PROBLEM DETAILS: From the entries below, reproduce exactly the line containing "Instruction: Select column AE header", the line containing "Task: Click the pencil edit icon in toolbar", and every line in between, with nothing added.

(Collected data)
■ ■ ■ ■ ■

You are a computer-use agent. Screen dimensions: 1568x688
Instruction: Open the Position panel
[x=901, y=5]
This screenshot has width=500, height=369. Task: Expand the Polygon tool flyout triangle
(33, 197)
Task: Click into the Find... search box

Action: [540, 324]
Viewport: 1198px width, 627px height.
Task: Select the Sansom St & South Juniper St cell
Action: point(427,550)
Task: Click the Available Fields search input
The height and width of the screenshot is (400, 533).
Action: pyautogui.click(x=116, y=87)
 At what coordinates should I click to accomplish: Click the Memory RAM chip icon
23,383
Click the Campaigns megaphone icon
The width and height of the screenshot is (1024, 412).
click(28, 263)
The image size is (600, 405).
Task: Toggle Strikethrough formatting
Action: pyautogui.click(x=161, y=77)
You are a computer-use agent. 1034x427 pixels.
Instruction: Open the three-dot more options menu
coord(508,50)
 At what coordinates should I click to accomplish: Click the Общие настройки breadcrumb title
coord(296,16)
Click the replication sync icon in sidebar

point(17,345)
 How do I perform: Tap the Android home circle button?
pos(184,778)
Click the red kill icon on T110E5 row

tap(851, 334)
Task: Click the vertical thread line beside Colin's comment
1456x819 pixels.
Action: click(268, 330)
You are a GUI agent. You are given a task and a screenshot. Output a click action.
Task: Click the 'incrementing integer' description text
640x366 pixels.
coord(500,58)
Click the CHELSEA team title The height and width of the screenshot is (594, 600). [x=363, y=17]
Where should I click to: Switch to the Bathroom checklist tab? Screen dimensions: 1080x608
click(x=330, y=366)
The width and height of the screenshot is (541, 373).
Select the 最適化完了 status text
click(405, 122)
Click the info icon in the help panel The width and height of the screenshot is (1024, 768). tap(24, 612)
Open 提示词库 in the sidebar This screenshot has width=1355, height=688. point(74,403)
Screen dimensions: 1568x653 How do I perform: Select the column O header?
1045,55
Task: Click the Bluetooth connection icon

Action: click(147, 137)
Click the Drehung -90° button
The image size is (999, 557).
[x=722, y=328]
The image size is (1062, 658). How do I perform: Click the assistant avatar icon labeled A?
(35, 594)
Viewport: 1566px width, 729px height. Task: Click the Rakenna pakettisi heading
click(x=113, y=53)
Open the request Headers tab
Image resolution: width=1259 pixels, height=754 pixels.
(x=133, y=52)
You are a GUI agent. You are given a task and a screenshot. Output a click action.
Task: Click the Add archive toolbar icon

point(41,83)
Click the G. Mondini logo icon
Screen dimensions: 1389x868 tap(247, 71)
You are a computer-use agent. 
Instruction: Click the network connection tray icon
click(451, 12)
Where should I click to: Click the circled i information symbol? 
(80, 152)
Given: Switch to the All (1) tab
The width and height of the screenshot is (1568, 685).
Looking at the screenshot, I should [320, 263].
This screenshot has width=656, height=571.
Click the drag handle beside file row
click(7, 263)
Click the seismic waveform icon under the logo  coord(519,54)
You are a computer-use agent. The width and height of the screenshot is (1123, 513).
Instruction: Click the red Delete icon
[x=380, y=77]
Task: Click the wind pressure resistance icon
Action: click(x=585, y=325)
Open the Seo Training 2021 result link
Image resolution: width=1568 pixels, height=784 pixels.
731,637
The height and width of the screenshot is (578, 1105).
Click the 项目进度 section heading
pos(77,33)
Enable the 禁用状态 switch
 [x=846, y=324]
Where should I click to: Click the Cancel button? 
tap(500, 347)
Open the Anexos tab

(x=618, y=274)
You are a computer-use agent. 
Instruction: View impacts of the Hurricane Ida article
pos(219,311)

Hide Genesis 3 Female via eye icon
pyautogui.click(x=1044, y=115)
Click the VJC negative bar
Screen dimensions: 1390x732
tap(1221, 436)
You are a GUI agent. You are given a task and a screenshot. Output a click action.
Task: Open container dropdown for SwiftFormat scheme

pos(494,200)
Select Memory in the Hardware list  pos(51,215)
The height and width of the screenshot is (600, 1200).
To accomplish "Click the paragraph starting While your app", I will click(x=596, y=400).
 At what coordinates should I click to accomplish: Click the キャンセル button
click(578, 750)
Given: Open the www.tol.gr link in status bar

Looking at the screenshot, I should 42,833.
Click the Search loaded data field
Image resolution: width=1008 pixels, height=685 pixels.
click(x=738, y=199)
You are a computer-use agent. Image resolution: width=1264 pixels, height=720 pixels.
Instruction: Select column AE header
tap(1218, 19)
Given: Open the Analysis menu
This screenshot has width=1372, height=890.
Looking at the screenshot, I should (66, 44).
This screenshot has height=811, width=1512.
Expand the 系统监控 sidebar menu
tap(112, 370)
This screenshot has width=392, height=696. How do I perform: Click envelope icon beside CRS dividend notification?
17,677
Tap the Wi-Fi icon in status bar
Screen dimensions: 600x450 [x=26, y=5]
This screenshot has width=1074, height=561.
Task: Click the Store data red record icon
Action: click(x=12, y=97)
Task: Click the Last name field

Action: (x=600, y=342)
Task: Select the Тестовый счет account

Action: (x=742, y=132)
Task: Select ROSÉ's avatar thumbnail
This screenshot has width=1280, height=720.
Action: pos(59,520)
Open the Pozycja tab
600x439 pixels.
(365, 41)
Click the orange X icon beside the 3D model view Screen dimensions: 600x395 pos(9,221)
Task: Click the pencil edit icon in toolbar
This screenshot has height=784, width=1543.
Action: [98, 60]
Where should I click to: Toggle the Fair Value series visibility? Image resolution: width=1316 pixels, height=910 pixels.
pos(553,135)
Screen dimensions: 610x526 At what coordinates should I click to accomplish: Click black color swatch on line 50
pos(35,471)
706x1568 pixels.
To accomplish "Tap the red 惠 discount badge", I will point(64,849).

■ ■ ■ ■ ■

ANSWER SPACE:
Instruction: Select column AE header
tap(1218, 19)
Given: Open the Analysis menu
This screenshot has width=1372, height=890.
Looking at the screenshot, I should (66, 44).
This screenshot has height=811, width=1512.
Expand the 系统监控 sidebar menu
tap(112, 370)
This screenshot has width=392, height=696. How do I perform: Click envelope icon beside CRS dividend notification?
17,677
Tap the Wi-Fi icon in status bar
Screen dimensions: 600x450 [x=26, y=5]
This screenshot has width=1074, height=561.
Task: Click the Store data red record icon
Action: click(x=12, y=97)
Task: Click the Last name field

Action: (x=600, y=342)
Task: Select the Тестовый счет account

Action: (x=742, y=132)
Task: Select ROSÉ's avatar thumbnail
This screenshot has width=1280, height=720.
Action: pos(59,520)
Open the Pozycja tab
600x439 pixels.
(365, 41)
Click the orange X icon beside the 3D model view Screen dimensions: 600x395 pos(9,221)
Task: Click the pencil edit icon in toolbar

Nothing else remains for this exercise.